Para os olhares mais sensíveis, a exposição de vísceras e sequências violentas pode incomodar, ao mesmo tempo em que não decepcionam os mais ávidos por cenas macabras. No entanto, para o intérprete do protagonista, as gravações foram tranquilas. “Num filme de terror, quando ele está pronto, com a trilha sonora, o susto é plantado. Na gravação não é assim, é preciso imaginar a situação de medo e criar um clima no set, e nisso o Dennison é craque”, diz o ator, cujo personagem é, ao mesmo tempo, alvo e mentor dos horrores que se passam na história.

“É um protagonista por quem criamos empatia, mas inocentes vão sofrer por causa dele. Ele dá um mau passo, numa falha humana, mas tudo faz parte de um pacote de pessoas que lidam com um universo triste, violento e perturbador, que nos ajuda a entender esse indivíduo rejeitado, invisível e desvalorizado”, aponta o diretor.

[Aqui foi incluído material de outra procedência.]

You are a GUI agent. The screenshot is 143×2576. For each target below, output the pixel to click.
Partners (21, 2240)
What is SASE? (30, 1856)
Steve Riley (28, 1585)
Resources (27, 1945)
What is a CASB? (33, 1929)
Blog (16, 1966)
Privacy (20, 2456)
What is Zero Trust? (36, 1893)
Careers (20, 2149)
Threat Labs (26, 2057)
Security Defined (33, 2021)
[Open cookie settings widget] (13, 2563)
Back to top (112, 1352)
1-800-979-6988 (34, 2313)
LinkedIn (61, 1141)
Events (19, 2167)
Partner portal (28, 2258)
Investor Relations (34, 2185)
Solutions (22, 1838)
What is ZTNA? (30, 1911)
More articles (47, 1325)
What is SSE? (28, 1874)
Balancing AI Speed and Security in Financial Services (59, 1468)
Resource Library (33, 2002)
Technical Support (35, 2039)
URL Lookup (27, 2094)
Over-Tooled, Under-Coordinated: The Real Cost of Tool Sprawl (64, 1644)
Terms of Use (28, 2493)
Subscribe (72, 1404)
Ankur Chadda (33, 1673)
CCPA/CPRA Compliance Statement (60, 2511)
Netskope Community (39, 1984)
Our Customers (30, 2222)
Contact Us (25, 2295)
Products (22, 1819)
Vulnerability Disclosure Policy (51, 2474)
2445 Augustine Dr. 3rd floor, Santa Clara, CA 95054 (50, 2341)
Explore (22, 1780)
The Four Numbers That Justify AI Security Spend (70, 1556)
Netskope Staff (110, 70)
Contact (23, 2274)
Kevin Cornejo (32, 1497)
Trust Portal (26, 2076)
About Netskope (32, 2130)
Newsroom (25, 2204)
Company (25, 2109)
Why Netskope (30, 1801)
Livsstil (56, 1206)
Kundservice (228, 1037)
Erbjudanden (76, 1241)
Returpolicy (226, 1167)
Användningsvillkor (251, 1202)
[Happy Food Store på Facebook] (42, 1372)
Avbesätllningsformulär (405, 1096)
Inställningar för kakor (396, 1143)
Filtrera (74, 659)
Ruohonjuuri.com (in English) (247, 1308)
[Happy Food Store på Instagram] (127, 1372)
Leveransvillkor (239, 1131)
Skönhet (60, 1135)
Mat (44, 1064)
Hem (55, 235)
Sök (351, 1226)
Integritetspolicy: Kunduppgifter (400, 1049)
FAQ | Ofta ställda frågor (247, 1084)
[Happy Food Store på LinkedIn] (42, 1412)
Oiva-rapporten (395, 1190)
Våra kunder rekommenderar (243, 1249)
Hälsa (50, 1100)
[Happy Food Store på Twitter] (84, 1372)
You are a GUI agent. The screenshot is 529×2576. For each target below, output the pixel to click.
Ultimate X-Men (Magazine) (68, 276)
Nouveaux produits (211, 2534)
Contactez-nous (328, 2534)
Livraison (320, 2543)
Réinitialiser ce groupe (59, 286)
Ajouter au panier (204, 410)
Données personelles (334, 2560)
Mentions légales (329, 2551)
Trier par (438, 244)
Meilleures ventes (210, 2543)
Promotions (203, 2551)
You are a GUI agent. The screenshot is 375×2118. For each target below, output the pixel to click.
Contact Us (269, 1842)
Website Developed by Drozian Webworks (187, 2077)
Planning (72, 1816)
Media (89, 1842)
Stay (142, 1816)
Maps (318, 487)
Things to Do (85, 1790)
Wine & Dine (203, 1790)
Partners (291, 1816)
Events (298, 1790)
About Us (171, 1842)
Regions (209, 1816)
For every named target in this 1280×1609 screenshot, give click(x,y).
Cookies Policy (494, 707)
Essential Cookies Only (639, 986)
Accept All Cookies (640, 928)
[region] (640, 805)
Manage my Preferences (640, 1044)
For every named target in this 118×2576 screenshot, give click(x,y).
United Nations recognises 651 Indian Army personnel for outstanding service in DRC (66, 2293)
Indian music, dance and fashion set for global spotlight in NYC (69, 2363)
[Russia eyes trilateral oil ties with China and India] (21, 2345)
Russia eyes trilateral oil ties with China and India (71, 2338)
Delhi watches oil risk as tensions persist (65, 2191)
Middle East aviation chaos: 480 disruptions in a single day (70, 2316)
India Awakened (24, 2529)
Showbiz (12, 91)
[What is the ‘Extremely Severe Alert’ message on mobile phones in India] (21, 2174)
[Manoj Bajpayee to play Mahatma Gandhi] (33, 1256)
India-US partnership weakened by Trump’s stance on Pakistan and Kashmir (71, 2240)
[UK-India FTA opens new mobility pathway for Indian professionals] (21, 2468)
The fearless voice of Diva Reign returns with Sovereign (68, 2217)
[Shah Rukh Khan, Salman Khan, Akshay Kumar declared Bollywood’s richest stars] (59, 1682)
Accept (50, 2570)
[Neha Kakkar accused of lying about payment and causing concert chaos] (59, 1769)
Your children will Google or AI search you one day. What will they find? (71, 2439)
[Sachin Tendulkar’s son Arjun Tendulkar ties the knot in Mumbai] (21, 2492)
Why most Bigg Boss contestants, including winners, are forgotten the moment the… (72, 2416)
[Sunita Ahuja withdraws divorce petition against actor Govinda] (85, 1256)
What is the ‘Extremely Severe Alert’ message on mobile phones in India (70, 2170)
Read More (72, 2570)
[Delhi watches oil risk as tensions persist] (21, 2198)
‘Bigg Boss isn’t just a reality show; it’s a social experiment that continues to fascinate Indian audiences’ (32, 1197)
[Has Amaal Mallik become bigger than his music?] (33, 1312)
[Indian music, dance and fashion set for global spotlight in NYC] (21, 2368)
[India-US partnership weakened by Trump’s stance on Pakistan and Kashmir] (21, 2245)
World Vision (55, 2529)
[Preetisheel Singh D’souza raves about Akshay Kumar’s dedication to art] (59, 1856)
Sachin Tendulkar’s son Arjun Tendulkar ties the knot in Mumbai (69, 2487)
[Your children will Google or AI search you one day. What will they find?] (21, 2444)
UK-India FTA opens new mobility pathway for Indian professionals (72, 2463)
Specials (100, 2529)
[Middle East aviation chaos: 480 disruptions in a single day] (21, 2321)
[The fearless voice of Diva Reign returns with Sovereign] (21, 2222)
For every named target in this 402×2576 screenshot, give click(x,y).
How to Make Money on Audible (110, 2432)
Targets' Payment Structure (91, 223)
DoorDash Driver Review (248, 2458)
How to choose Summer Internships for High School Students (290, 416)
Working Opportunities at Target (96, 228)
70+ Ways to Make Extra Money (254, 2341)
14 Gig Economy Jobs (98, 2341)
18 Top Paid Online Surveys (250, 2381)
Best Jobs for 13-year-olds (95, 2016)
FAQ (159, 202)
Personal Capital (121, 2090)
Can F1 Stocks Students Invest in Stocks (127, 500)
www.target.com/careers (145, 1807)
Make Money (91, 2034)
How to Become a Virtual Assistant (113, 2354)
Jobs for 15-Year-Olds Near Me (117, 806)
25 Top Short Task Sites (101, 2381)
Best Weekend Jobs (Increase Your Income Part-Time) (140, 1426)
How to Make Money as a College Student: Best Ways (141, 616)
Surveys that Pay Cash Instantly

Exibido em dezenas de festivais pelo mundo e premiado em cinco deles voltados para filmes de fantasia, Morto não fala é mais um produto de uma boa safra do gênero no cinema nacional. Porém, Ramalho ainda vê resistência por parte do público às produções brasileiras de terror.
 
“Falo por mim, e isso não representa o ponto de vista do distribuidor nem dos produtores. Mas, se eu for pensar no que o público vai gostar, não faço mais filmes. Os resultados às vezes são muito desalentadores. E, nesse caso, não estou fazendo um curta. É um filme com grandes empresas envolvidas, com a Globo Filmes, mas me coloquei fazendo o filme que queria, desobrigado de pensar em retorno do público. Se ele for mal em bilheteria, ao menos é um filme sincero e genuíno. Se o público gostar, será exatamente por isso”, afirma.